America’s roads and bridges ‘not crumbling’ – report

A new report from the Reason Foundation concludes, after  examining 20 years of state highway data, that the condition of America’s state-controlled roads has improved in seven key areas including deficient bridges and pavement condition.

“There are still plenty of problems to fix, but our roads and bridges aren’t crumbling,” said David Hartgen, lead author of the Reason Foundation report and emeritus professor of transportation at the University of North Carolina at Charlotte. “The overall condition of the state-controlled road system is getting better and you can actually make the case that it has never been in better shape. The key going forward is to target spending where it will do the most good.”  The reports found that all 50 states lowered their highway fatality rates from 1989 to 2008 and 40 states reduced their percentages of deficient bridges during that time. Nationwide, the number of deficient bridges in the country fell from 37.8 percent of all bridges in 1989 to 23.7 percent in 2008.

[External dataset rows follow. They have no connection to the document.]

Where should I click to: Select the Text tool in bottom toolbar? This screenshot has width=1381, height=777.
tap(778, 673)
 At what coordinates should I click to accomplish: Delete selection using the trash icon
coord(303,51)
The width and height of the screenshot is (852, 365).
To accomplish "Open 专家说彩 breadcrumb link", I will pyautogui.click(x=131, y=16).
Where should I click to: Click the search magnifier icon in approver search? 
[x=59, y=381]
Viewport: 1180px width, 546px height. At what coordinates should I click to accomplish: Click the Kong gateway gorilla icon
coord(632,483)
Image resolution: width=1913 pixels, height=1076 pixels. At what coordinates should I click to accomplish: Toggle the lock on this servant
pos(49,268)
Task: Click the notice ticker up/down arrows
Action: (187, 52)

The study tracks spending per mile on state-owned roads and measures road performance in seven categories: miles of urban Interstate highways in poor pavement condition, miles of rural Interstates in poor condition, congestion on urban Interstates, deficient bridges, highway fatalities, rural primary roads in poor condition and the number of rural primary roads flagged as too narrow. In the 20 years examined, 11 states (North Dakota, Virginia, Missouri, Nebraska, Maine, Montana, Tennessee, Kansas, Wisconsin, Colorado, and Florida) made progress in all seven categories and 37 states improved in at least five of the seven metrics.

California was the only state that failed to improve in at least three areas, making strides only in deficient bridges and fatalities. Five states—New York, Hawaii, Utah, Vermont and Mississippi—progressed in just three categories.

The L.A-based Reason Foundation says it is a public policy think tank promoting choice, competition, and a dynamic market economy as the foundation for human dignity and progress.